I like doing a couple hard 400s before races to get the endorphins going. A club I occasionally work out with does a "warmup quarter" where most people blast it. Seems like it should be discussed more, because I never heard of such a thing in HS or college.
I can only guess why others may have provided a downvote for the OP. Perhaps the last sentence gives it away - that completing a 400m Vasodilation "...was the secret to their incredible performance."
While I do believe that a race specific vasodilation is key in priming racing performance, it alone will not yield an incredible performance.
Incredible performances take shape weeks and months in advance - as dedicated runners put in consistent work to elicit physiological adaptations and psychological frameworks.
A pre-race Vasodilation is simply a tool in that process to get every little bit out of each runner as possible.
We sometimes did 2-2.5 minutes at 5:00 min/mi pace 10–15 minutes before races in college. Threshold warm-up is what our coach called it.
Sometimes it was a good way to get that “my legs feel like garbage” out of the way. Sometimes it made you realize you were really tired, haha. I ran 800/1500 mostly.
many times you run your fastest rep if a workout on the last one when you’re exhausted, so OSU studs getting tired because of a warmup is very unlikely.
As a road racer now, I do 60 seconds at 5:00 /mi pace 10 mins before all races half marathon or shorter. Getting my heart rate up makes the start much more manageable and, I would argue, is less tiring than a longer warmup running slow miles, especially for a HM.
This post was removed.
If you're for real, which some doubt, it's unfortunate that your style matches ChatGPT almost perfectly. The over-explained, fussily precise, on-the-one-hand-this-however-it-should-also-be-recognised-that way of writing that really does look like copy/paste from either GPT or a content farm filler blog page.
No offence, but maybe loosen up and write more conversationally to avoid these responses?
with all due respect to all the other scientific theories that have been advanced on this thread. Here is what I think happens based on doing studies on steady state running in an Ex Phys lab.
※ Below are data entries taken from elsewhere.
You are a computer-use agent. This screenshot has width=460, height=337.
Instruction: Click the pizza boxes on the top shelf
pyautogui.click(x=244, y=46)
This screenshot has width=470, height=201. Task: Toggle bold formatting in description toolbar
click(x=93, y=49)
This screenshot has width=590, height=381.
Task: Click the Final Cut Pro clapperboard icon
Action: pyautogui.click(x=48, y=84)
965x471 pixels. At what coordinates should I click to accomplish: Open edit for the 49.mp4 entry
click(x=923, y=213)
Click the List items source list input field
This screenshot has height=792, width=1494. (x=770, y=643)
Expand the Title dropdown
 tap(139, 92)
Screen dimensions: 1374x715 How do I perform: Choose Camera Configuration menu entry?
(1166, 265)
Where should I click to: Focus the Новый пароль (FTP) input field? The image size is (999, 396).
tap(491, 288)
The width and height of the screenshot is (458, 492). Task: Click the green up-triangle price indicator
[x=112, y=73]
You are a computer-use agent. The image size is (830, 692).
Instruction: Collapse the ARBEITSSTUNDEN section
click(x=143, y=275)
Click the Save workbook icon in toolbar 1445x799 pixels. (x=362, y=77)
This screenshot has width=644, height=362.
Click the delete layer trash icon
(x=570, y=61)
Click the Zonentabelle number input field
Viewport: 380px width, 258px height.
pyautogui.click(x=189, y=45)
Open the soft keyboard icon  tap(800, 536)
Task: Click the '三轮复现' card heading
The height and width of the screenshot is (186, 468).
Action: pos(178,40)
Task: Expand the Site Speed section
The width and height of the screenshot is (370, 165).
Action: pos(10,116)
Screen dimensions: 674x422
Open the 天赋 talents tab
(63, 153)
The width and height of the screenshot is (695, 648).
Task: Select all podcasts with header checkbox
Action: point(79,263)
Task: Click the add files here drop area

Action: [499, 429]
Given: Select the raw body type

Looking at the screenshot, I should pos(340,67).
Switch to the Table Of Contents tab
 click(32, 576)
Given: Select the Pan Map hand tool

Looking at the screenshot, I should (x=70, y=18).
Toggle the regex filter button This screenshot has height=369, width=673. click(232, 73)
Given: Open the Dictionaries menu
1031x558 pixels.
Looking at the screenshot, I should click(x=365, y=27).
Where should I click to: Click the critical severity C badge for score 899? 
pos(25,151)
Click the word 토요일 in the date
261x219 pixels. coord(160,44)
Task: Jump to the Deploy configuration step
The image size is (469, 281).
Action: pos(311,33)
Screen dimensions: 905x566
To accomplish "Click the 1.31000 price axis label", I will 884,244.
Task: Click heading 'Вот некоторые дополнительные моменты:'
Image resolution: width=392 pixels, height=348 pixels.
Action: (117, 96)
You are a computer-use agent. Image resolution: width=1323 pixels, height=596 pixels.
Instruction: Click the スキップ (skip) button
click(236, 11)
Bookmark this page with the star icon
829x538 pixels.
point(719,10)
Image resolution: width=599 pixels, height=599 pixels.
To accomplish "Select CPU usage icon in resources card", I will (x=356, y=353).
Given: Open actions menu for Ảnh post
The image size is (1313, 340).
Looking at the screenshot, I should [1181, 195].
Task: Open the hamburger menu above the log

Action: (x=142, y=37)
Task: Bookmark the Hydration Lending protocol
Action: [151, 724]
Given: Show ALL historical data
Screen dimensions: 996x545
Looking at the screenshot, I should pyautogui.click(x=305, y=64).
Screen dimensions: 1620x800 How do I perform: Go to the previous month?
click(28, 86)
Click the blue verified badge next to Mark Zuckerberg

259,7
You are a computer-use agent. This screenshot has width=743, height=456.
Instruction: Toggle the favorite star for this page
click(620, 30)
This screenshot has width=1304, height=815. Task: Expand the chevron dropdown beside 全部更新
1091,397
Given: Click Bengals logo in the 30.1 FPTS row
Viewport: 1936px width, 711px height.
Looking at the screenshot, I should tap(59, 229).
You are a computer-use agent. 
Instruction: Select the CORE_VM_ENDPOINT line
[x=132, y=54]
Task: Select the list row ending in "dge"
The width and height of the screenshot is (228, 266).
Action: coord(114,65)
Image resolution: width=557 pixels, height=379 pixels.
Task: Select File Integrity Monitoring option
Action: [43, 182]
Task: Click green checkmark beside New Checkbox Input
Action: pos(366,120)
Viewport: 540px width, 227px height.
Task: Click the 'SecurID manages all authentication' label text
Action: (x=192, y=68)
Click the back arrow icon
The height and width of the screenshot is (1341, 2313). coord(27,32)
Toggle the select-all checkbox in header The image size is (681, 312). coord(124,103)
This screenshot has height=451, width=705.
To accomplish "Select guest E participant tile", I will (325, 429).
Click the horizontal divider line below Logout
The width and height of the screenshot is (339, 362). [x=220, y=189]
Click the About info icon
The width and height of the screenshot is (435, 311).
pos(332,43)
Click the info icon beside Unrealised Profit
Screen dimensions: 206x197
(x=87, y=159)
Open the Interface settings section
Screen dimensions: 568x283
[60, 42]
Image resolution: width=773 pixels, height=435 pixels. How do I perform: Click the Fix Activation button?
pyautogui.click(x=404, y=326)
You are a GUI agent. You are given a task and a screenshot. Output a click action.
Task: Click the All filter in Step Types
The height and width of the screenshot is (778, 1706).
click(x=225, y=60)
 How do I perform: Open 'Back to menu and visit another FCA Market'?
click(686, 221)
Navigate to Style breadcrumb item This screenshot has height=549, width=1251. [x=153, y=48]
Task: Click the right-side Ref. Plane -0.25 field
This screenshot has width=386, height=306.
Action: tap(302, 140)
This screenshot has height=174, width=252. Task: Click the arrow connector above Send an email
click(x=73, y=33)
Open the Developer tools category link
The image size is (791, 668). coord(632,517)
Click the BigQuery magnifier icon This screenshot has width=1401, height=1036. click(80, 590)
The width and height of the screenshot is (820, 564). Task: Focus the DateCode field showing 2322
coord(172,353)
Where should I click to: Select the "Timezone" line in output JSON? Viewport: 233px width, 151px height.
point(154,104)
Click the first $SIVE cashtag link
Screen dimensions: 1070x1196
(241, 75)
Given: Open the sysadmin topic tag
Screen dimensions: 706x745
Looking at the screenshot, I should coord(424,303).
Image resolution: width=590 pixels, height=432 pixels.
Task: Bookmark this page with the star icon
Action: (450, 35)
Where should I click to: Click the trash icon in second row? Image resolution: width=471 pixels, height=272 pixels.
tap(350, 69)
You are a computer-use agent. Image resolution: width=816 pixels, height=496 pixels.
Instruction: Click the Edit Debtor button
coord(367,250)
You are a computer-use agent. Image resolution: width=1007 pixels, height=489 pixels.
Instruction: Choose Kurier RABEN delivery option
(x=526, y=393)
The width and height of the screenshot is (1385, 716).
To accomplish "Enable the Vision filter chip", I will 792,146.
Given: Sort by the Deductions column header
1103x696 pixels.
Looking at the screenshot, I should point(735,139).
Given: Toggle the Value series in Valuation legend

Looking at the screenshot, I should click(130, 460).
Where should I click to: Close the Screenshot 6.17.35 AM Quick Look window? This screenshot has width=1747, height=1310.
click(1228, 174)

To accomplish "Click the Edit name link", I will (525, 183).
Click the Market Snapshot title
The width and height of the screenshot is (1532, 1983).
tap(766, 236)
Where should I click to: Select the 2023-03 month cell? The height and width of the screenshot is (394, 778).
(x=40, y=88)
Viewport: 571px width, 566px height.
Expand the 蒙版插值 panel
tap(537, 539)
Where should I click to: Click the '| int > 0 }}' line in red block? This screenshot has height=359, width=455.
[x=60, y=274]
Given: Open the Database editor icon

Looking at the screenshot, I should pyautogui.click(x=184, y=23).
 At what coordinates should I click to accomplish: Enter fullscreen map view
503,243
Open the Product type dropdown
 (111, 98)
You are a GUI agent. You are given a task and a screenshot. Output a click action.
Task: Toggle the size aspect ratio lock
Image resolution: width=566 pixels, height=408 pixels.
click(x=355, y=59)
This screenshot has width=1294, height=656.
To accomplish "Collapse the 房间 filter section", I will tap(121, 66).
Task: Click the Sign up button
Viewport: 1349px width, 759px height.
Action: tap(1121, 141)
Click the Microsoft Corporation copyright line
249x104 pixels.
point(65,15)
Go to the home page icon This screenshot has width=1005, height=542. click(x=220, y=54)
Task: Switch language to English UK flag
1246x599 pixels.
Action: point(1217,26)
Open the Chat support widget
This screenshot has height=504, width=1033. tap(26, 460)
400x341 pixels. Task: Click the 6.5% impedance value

Doing these rigorous routines prior to the race gets your heart rate up in the high range.
Warm up running and 50 yard strides don't do this.
The net result is that when you start the race your heart rate is higher at the start and gets to steady state more quickly once the race begins. This, in turn reduces the O2 Debt that you accumulate while GETTING to steady state is lower.
In layman's terms... It is much easier to get your "second wind".
Don't know why this has so many downvotes it's an interesting observation and question
This post was removed.
I spent more than 15 minutes on an article for LRC and several people said I was trolling! When someone is trying to help you, maybe you should wakeup and take them seriously.